PROBLEM TO WORK ON:
The data should be printed in full, character for character.

DATA LISTING:
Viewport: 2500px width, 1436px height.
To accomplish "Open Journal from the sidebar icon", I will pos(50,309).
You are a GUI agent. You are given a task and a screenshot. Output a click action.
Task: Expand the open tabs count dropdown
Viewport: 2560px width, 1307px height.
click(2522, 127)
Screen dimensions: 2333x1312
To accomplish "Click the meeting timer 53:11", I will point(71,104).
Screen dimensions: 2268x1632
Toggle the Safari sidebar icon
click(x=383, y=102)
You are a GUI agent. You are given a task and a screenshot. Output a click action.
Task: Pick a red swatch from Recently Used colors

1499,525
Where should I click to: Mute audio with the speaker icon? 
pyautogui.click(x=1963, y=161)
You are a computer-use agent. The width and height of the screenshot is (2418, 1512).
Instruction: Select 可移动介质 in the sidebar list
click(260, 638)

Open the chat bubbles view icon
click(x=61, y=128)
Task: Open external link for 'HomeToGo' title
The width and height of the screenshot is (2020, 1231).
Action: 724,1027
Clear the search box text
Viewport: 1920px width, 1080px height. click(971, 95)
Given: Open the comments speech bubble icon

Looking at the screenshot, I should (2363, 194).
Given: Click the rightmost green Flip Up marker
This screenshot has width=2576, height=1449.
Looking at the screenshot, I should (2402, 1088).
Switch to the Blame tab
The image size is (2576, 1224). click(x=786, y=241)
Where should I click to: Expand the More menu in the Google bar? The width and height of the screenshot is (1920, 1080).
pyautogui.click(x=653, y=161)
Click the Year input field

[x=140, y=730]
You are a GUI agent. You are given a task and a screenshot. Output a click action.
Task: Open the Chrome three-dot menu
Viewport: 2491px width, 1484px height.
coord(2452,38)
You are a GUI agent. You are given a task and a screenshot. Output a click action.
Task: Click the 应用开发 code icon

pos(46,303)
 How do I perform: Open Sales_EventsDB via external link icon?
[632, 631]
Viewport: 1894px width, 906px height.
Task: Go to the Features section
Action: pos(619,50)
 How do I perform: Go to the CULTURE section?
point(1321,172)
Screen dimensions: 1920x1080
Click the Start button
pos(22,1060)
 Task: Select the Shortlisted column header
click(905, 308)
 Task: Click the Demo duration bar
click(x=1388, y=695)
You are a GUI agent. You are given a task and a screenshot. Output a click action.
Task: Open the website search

RESPONSE BELOW:
Viewport: 2500px width, 1436px height.
To accomplish "Open Journal from the sidebar icon", I will pos(50,309).
You are a GUI agent. You are given a task and a screenshot. Output a click action.
Task: Expand the open tabs count dropdown
Viewport: 2560px width, 1307px height.
click(2522, 127)
Screen dimensions: 2333x1312
To accomplish "Click the meeting timer 53:11", I will point(71,104).
Screen dimensions: 2268x1632
Toggle the Safari sidebar icon
click(x=383, y=102)
You are a GUI agent. You are given a task and a screenshot. Output a click action.
Task: Pick a red swatch from Recently Used colors

1499,525
Where should I click to: Mute audio with the speaker icon? 
pyautogui.click(x=1963, y=161)
You are a computer-use agent. The width and height of the screenshot is (2418, 1512).
Instruction: Select 可移动介质 in the sidebar list
click(260, 638)

Open the chat bubbles view icon
click(x=61, y=128)
Task: Open external link for 'HomeToGo' title
The width and height of the screenshot is (2020, 1231).
Action: 724,1027
Clear the search box text
Viewport: 1920px width, 1080px height. click(971, 95)
Given: Open the comments speech bubble icon

Looking at the screenshot, I should (2363, 194).
Given: Click the rightmost green Flip Up marker
This screenshot has width=2576, height=1449.
Looking at the screenshot, I should (2402, 1088).
Switch to the Blame tab
The image size is (2576, 1224). click(x=786, y=241)
Where should I click to: Expand the More menu in the Google bar? The width and height of the screenshot is (1920, 1080).
pyautogui.click(x=653, y=161)
Click the Year input field

[x=140, y=730]
You are a GUI agent. You are given a task and a screenshot. Output a click action.
Task: Open the Chrome three-dot menu
Viewport: 2491px width, 1484px height.
coord(2452,38)
You are a GUI agent. You are given a task and a screenshot. Output a click action.
Task: Click the 应用开发 code icon

pos(46,303)
 How do I perform: Open Sales_EventsDB via external link icon?
[632, 631]
Viewport: 1894px width, 906px height.
Task: Go to the Features section
Action: pos(619,50)
 How do I perform: Go to the CULTURE section?
point(1321,172)
Screen dimensions: 1920x1080
Click the Start button
pos(22,1060)
 Task: Select the Shortlisted column header
click(905, 308)
 Task: Click the Demo duration bar
click(x=1388, y=695)
You are a GUI agent. You are given a task and a screenshot. Output a click action.
Task: Open the website search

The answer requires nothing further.